Tokenization of equity gains traction as Republic recently announced plans to tokenize equity in Animoca Brands, bringing blockchain / Web3 tooling further into mainstream equity crowdfunding workflows.
Tokenization can offer fractional ownership, automated compliance and (potentially) more accessible liquidity, although regulatory, custody, and governance issues remain real hurdles.
Campaigns breaking out in new sectors as Death & Co, a hospitality / craft cocktail brand, is raising via equity crowdfunding while turning customers into stakeholders and reimagining hospitality capital models.
Fanbase, a social media startup, has surpassed $12.7M in equity crowdfunding funding to date, as it continues to scale its community-ownership thesis.
DropWorks Rum Distillery, a UK rum distillery, recently exceeded its crowdfunding target, raising nearly half a million pounds.
Cartel Roasting Co. is bypassing typical private equity and asking its customer base to invest via StartEngine.
Meanwhile, CB Insights reports that venture activity is heating back up, and Q3 2025 appears to be a turning point.
Things to Watch
Liquidity & exit pathways matter more than ever. As private share trading matures, platforms that can integrate primary fundraising with secondary liquidity will gain advantage.

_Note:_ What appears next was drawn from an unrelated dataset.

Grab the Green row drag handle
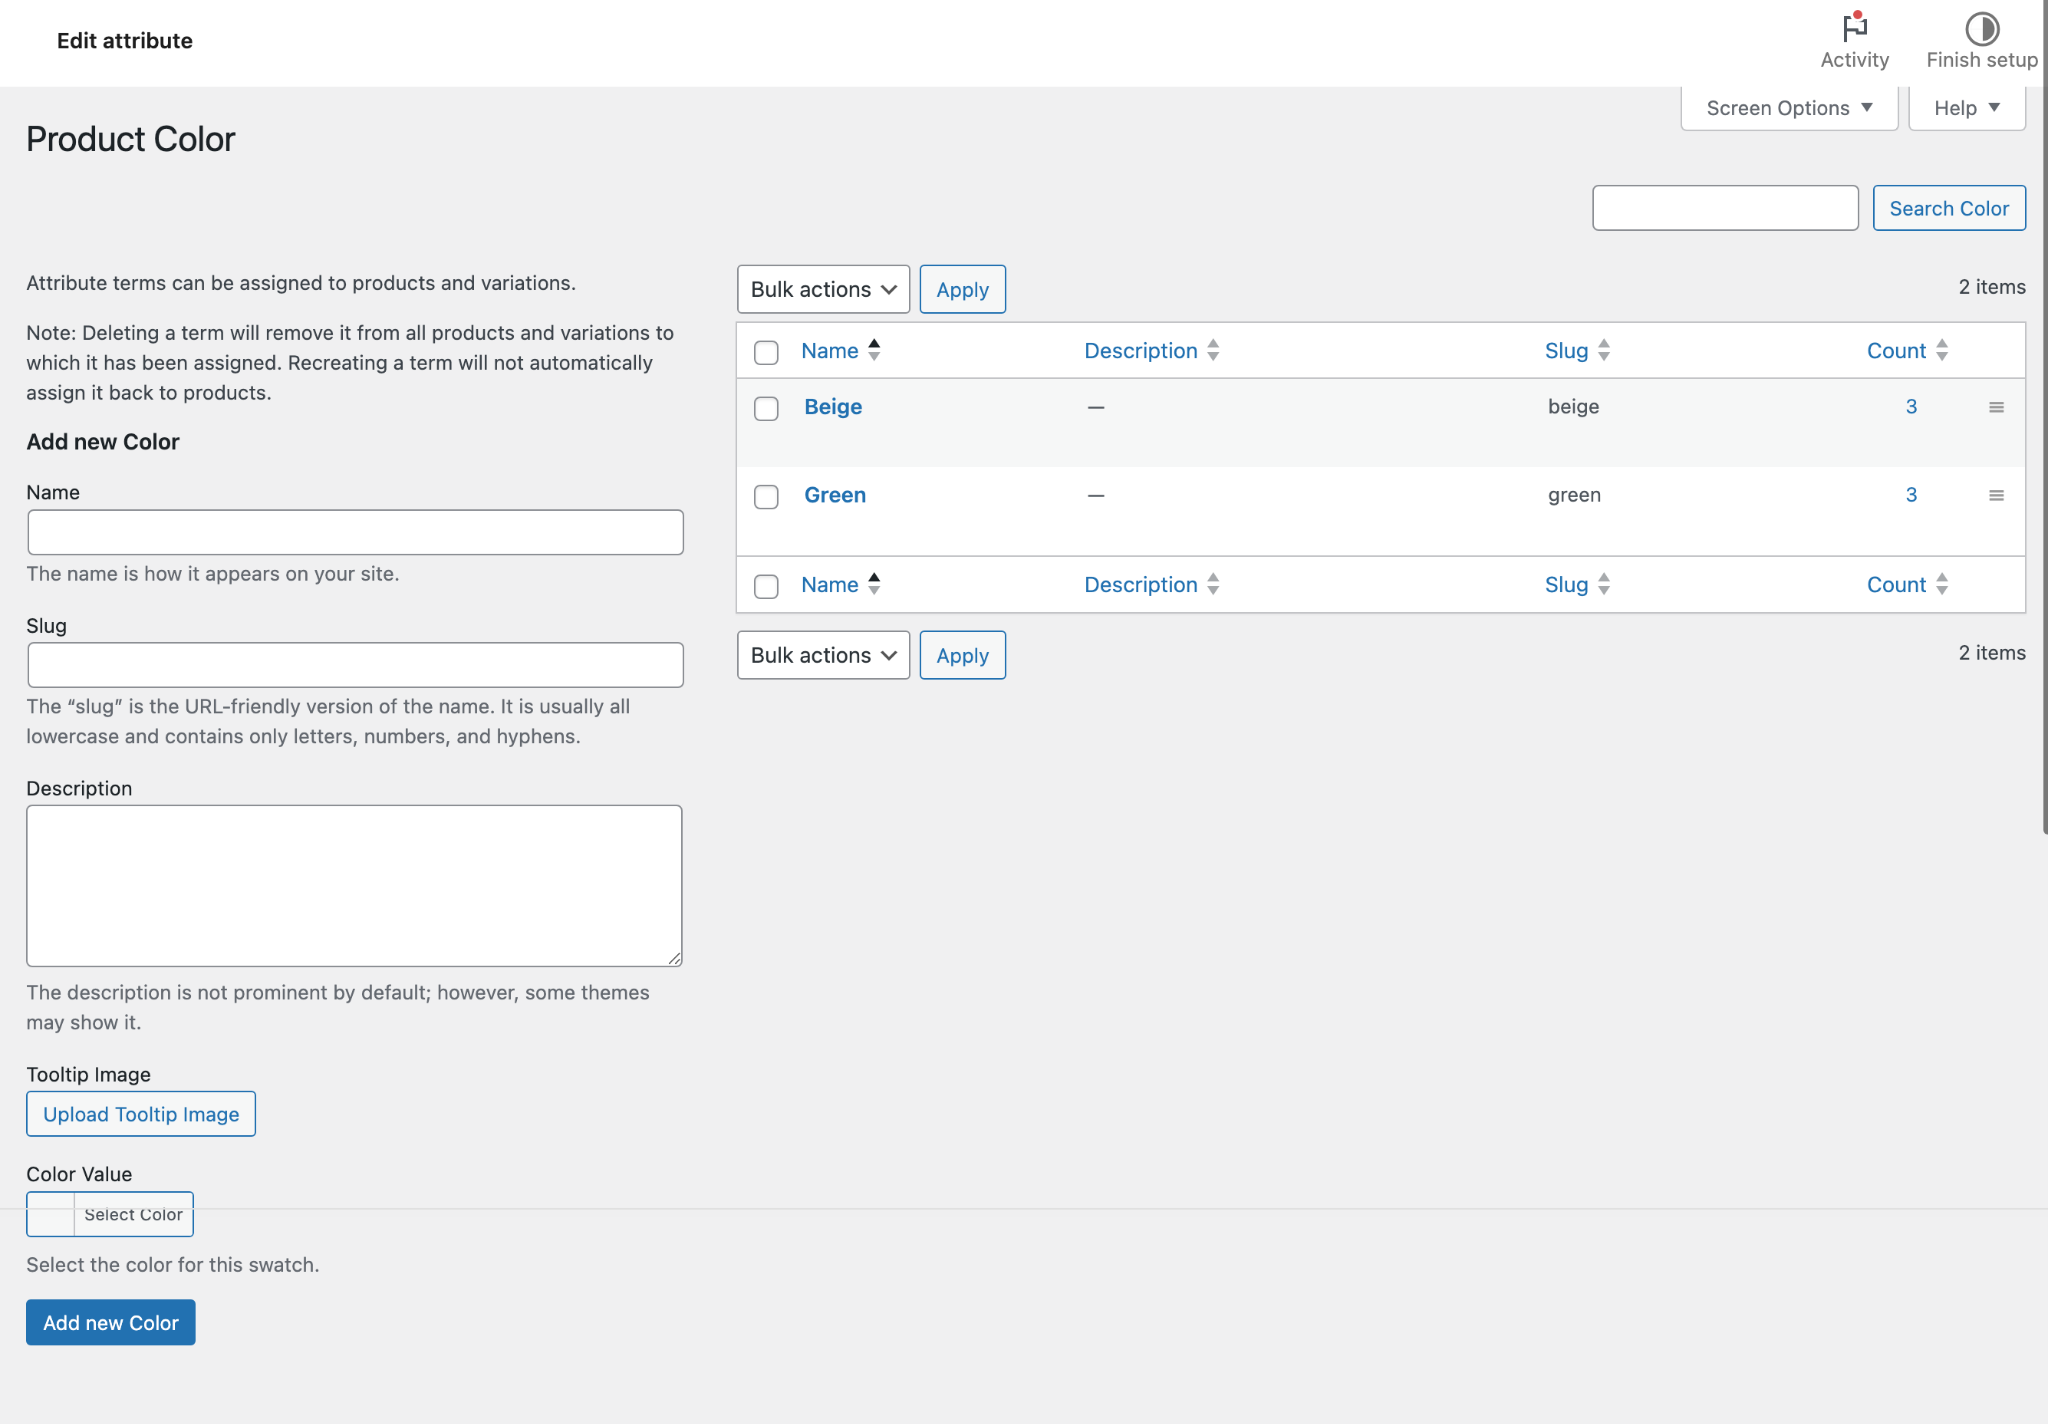 [1996, 495]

Regulation & compliance still dominate risk. Tokenization is seductive as a narrative, but real-world frameworks (custody, securities laws, investor protections) will decide winners.
Brand-led / community-driven models are gaining legitimacy. We’re seeing more consumer brands and hospitality names crowdfund while turning customers into co-investors (and evangelists).
Signal quality over volume. With failures declining, the market is maturing. Sophisticated investors will dig deeper into unit economics, traction, and governance frameworks.
It appears that we’re in the middle of an inflection where private markets, blockchain, and crowdfunding models are converging. The organizations that can combine strong capital structures with new forms of access and liquidity will define the next wave of innovation.